Hier, première nuit de l'été et son rituel institué. La nuit la plus longue de l'année, si je ne me trompe pas. Quelque chose qui se doit d'être célébré, en tout cas. En fin de journée, coups de téléphone croisés, qui fait quoi, où, comment et avec qui ? Belleville avec Repier et Keul ? Un concert punk déjanté quelque part avec Thib ? Milian et plein de gens à Rivoli ?
Paris impose l'éparpillement géographique des forces et le temps qu'il faut pour naviguer entre elles. À 21h30, en route pour bastille, je décide et d'un, de ne pas vouloir tout faire, et de deux, de refuser le choix. Ou plutôt de prendre résolument celui de la troisième voie, à savoir passer la soirée toute seule, personne à attendre, personne à rejoindre, et toute latitude pour déambuler au hasard du parcours. Mise en application radicale du précepte individualiste que m'a un jour inspiré el Lokoyuan, ou comment savoir se détacher du/des groupes, reprendre la posture du chat de gouttière, sans limitation de mouvement, avec comme seule contrainte l'envie du moment. Et au final, j'ai passé une très bonne soirée.

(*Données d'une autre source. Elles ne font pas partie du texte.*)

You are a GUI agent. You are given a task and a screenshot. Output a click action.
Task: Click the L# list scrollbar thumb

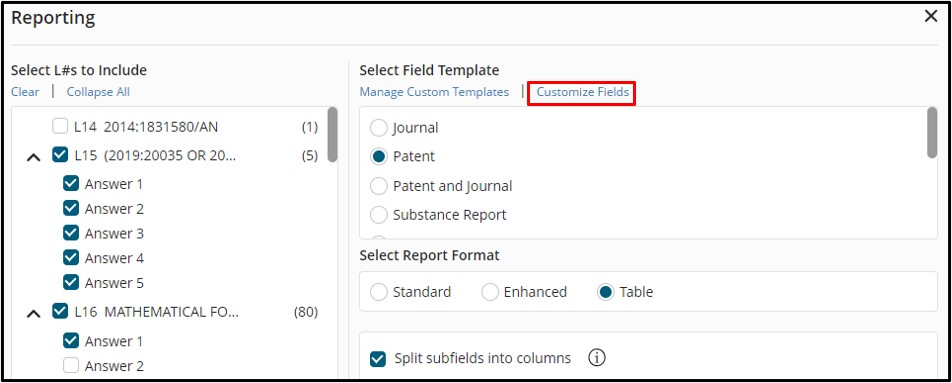[x=332, y=135]
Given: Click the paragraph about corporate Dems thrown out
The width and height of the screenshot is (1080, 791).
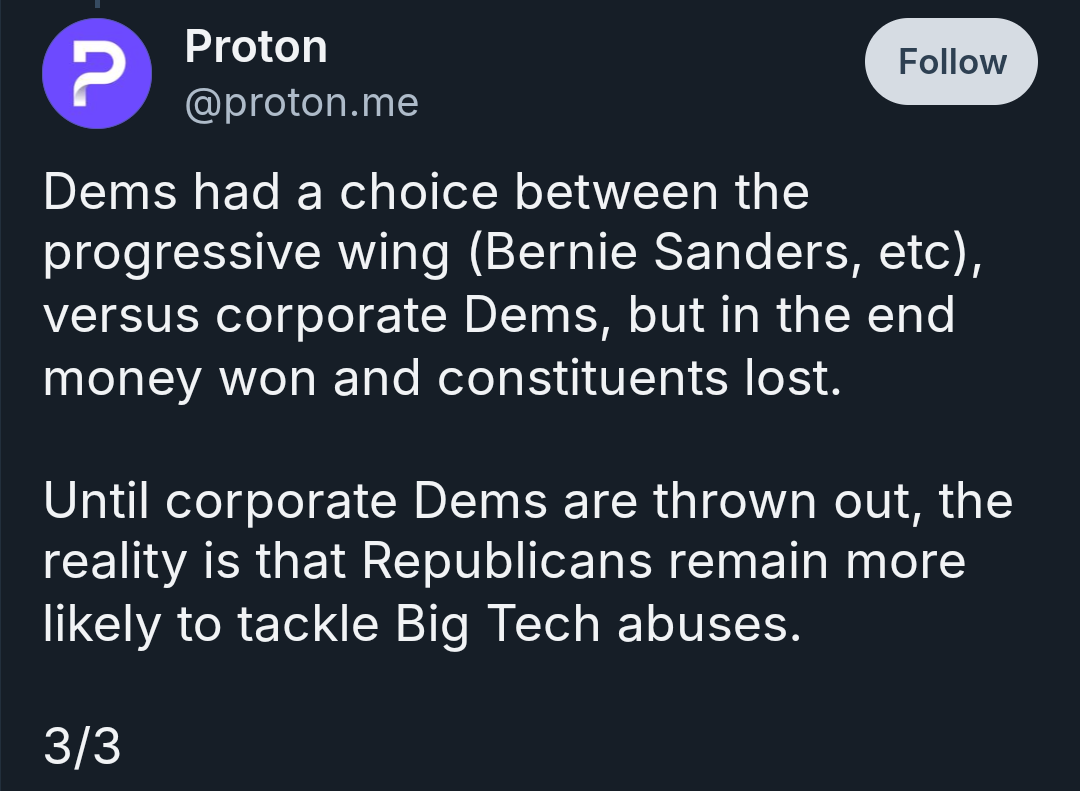Looking at the screenshot, I should (528, 562).
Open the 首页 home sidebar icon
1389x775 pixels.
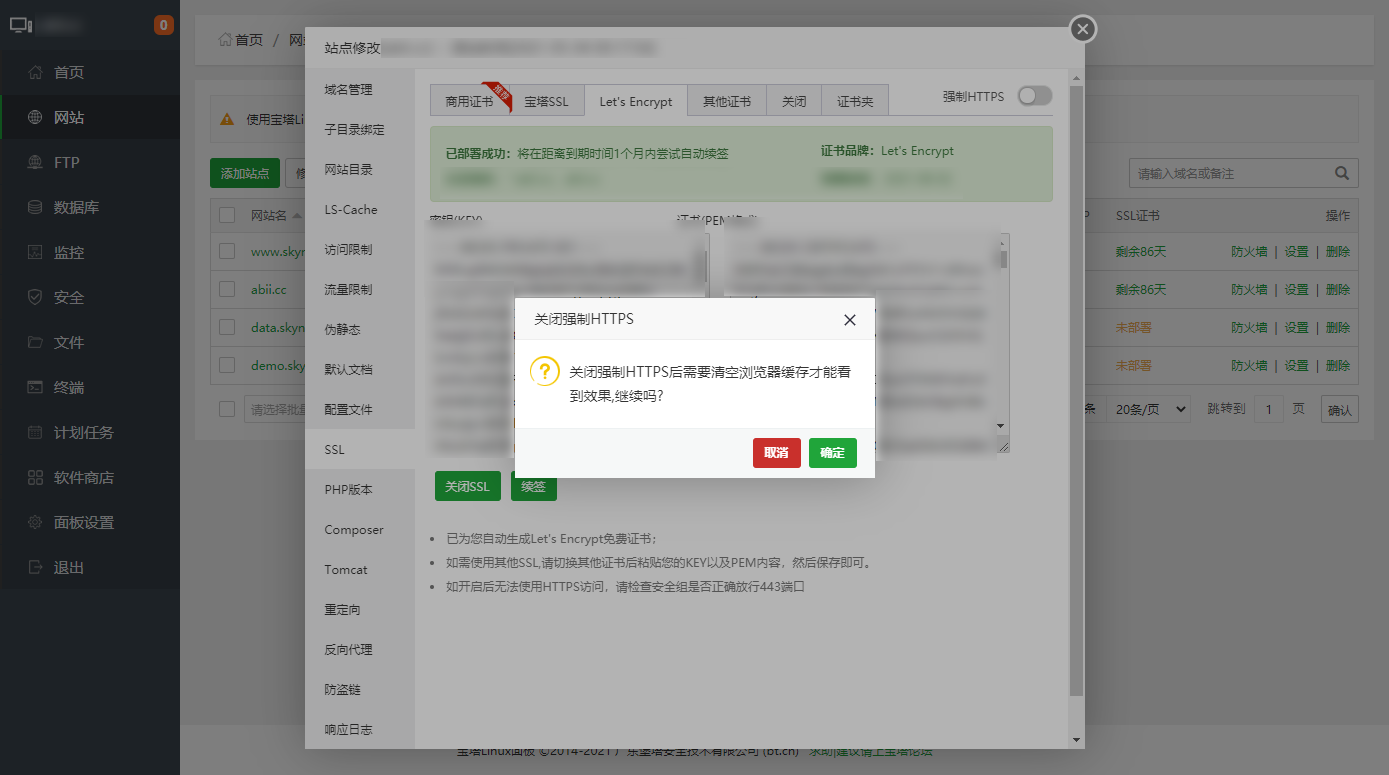35,72
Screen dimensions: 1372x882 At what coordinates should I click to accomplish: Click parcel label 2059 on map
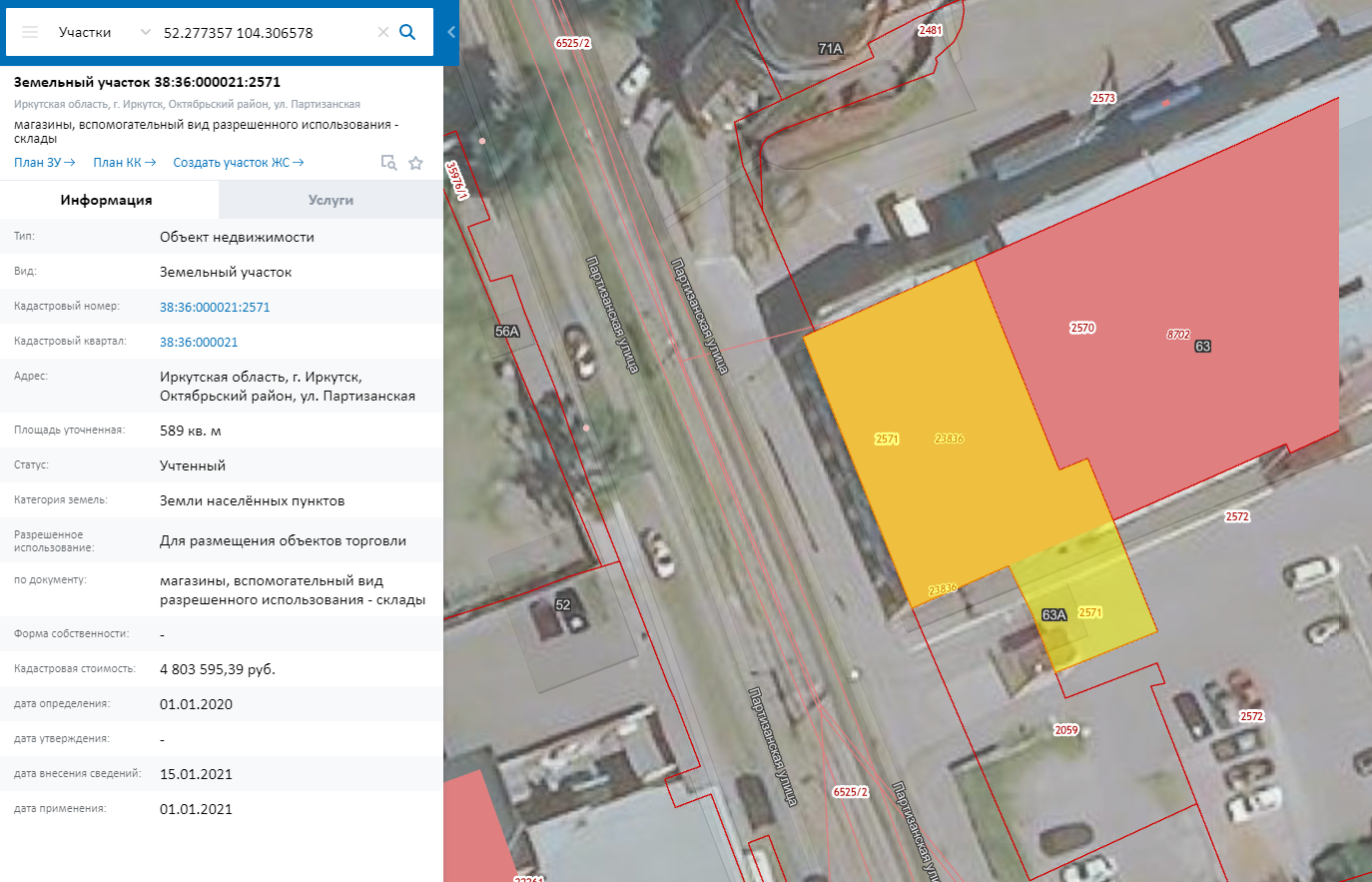point(1066,730)
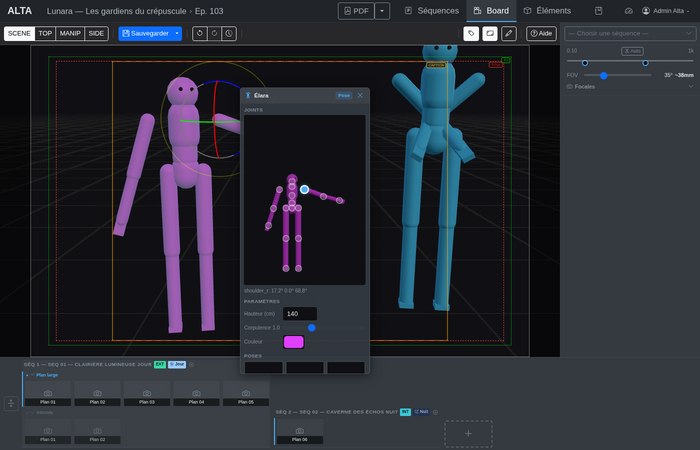This screenshot has height=450, width=700.
Task: Open the PDF options dropdown arrow
Action: tap(382, 11)
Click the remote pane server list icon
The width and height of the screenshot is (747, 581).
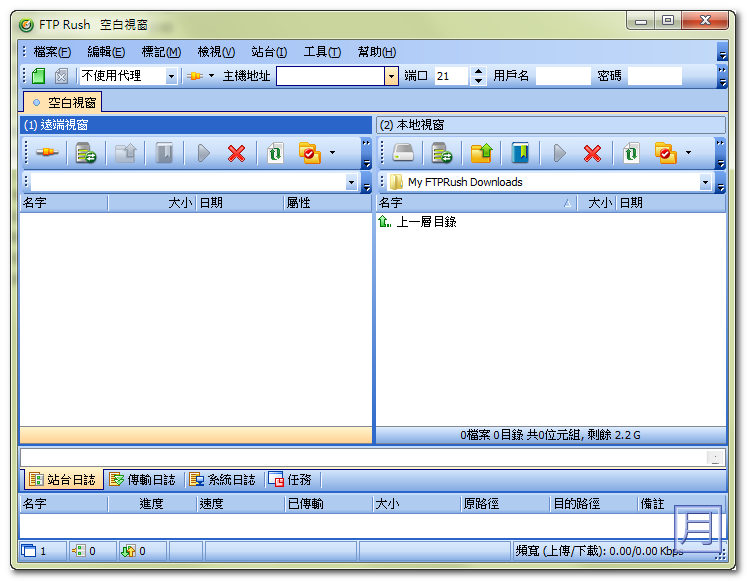86,153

Trois kro dans le sac, je me suis baladée, de daumesnil à châtelêt, slalomé entre les gens bourrés, guidée par l'oreille, j'ai consciencieusement fui les groupes de rock pour finalement atterrir dans le marais, au coin de la rue des mauvais garçons, devant un bar gay où je suis restée plusieurs heures, à me trémousser sur "toute la variet' que j'aime". Femme des années 80, Sans contrefaçon, Can't get you out of my mind... bref, caricature en bonne et due forme d'un "club guiri gay" à laquelle j'ai eu un malin plaisir à me laisser aller. Parce que gratuit et en plein air - sous la pluie, qui plus est. Certes, voir autant de personnes se déhancher sur Bécassine, c'est ma cousine, m'a fait un brin douter... mais bon, l'idée était simple, se faire plaisir, alors j'ai laissé de côté tout ce que je peux penser de cette culture consumériste gay, le peu de "révolutionnant" dans tout cela, le ridicule, qui ne tue certes pas. J'ai juste kiffé, comme on dit dans le jargon. Dans ce tourbillon de futilités, je me suis faite dragouillée par quelques filles ; en tout bien tout honneur et seulement avec les yeux, je suis tombée en amour d'une meuf trop belle, à qui j'aurais aimé parler, si j'avais osé. Note pour plus tard : si j'aime encore les garçons, malgré les complications, c'est peut-être parce que je suis un peu gay, au fond (yoyo).

À minuit et demie, fin du joyeux bordel, "parce qu'il faut penser aux voisins", j'ai poussé jusqu'à la place du bellay, pour un peu de samba et de comandante che guevara. Je me fais alpaguer par un type. Il me dit qu'il cherche la fée clochette, que peter pan a disparu à montmartre et que présentement, bien qu'il le soupçonne d'être au banana café, il ne peut mettre la main sur le capitaine crochet. Doute de mon côté. Il est très sérieux, mais je ne vois pas comment je peux l'aider...

2h, fin de soirée. Juste le temps d'attraper Thib au vol, d'éviter avec lui les gerbes qui sortent sans crier gare, discuter avec un djeune qui après quelques années d'archi, va partir à l'armée de terre... "pour être cartographe, t'as vu, c'est plutôt cool", en faire halluciner quelques autres quand ils me voient pisser debout dans un coin ("ben, elle fait quoi, là ?!"), et je reprends tranquillement le chemin inverse, de châtelêt à daumesnil, du boboland à mon lit.

Ce matin, du mal à me lever, légère gueule de bois, la kro est traître (l'accro est traître?!). Le vide attendu après tant de dérisoire. Faut reprendre une activité normale, comme ils disent. J'y vais.